◆ Your objective ◆
Output each record verbatim, with pictures left out.

Saved entries:
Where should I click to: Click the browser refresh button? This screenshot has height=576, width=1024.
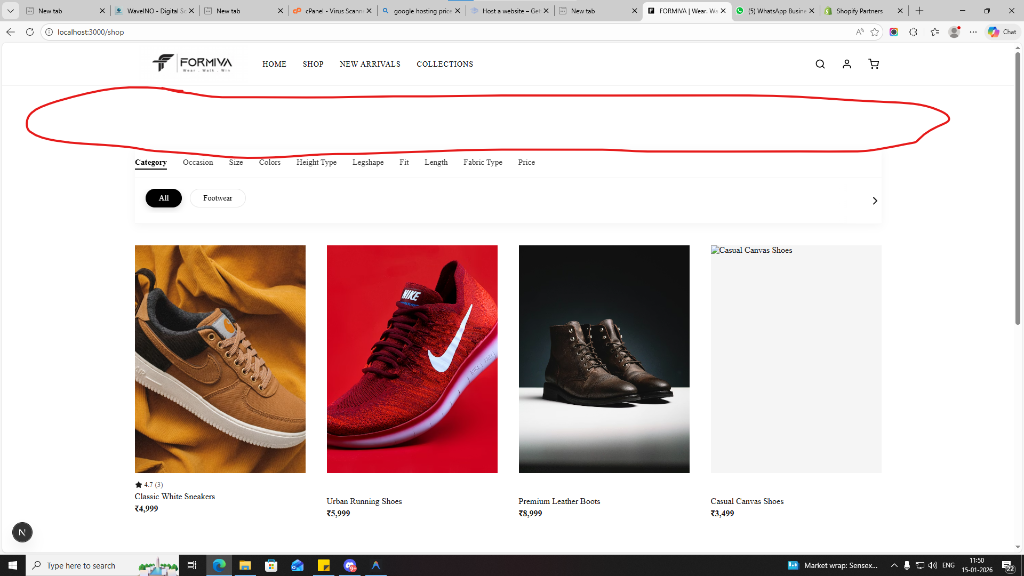(x=29, y=32)
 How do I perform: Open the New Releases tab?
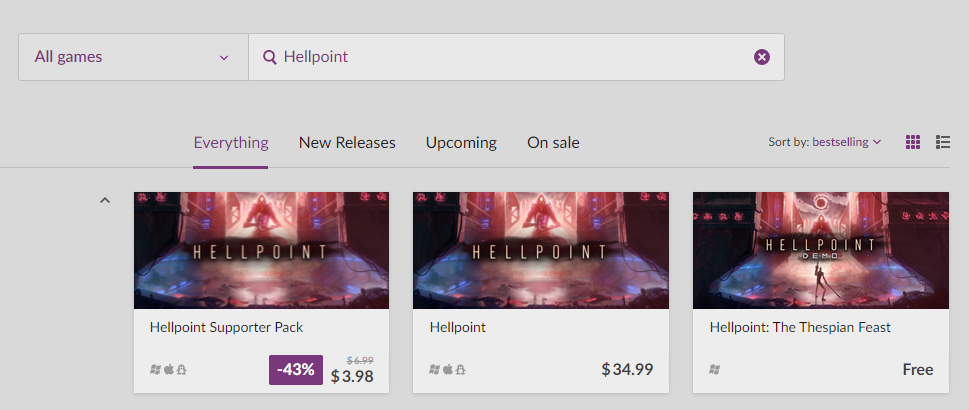[x=347, y=142]
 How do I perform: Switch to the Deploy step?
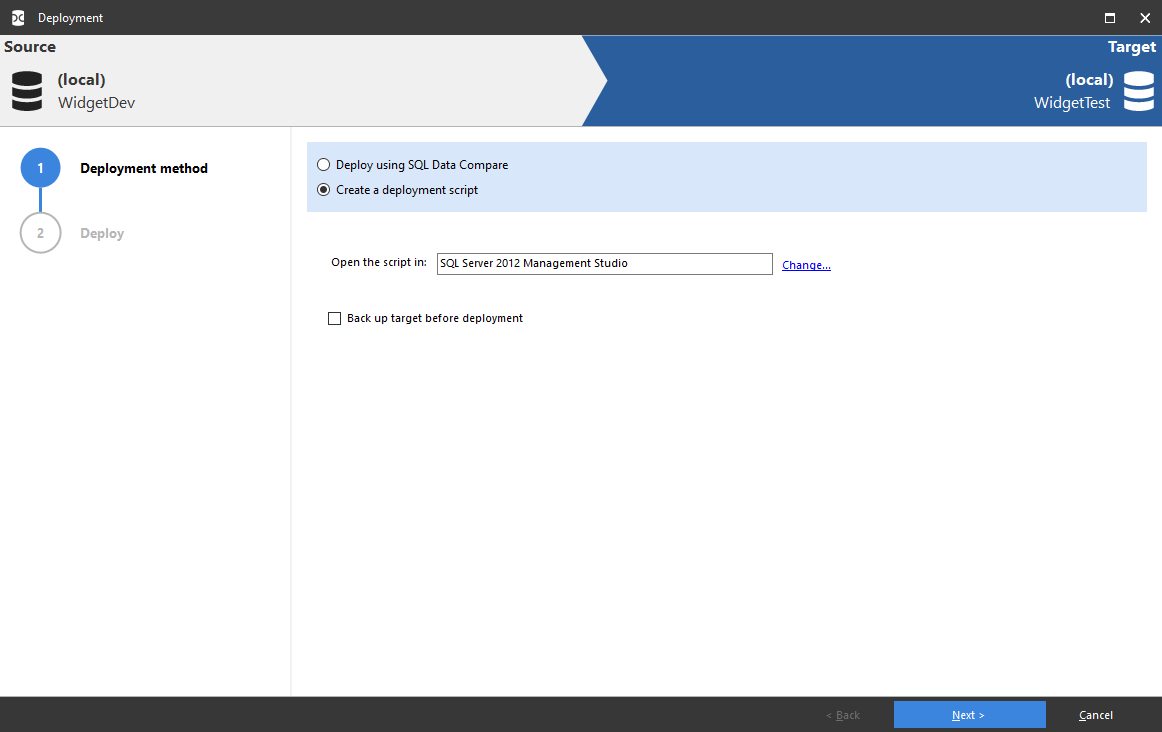101,232
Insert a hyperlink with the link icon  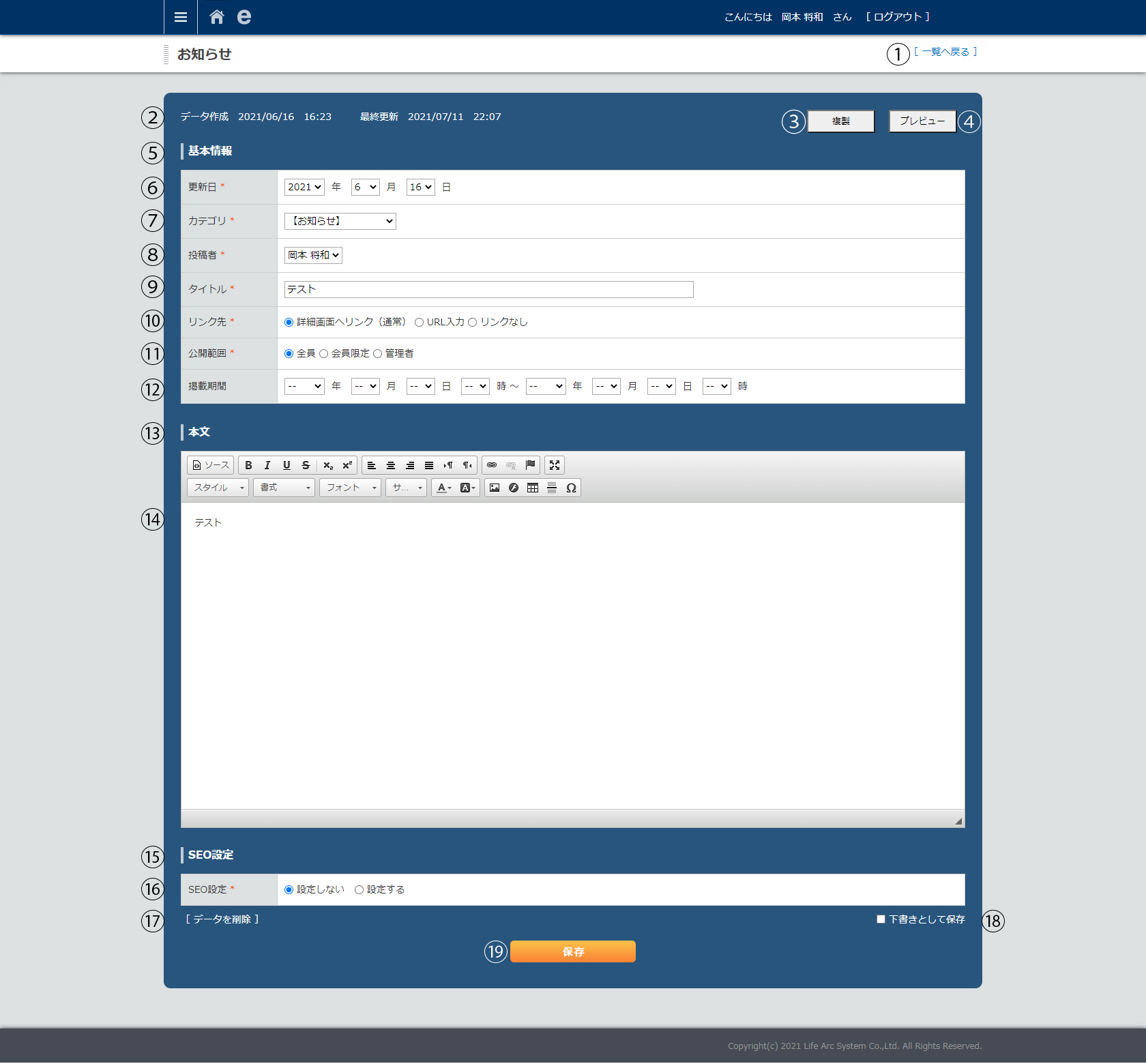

◆ Written response ◆
Where should I click to: Click the browser refresh button? This screenshot has height=576, width=1024.
(x=29, y=32)
 How do I perform: Open the New Releases tab?
[x=347, y=142]
 How do I perform: Switch to the Deploy step?
101,232
Insert a hyperlink with the link icon  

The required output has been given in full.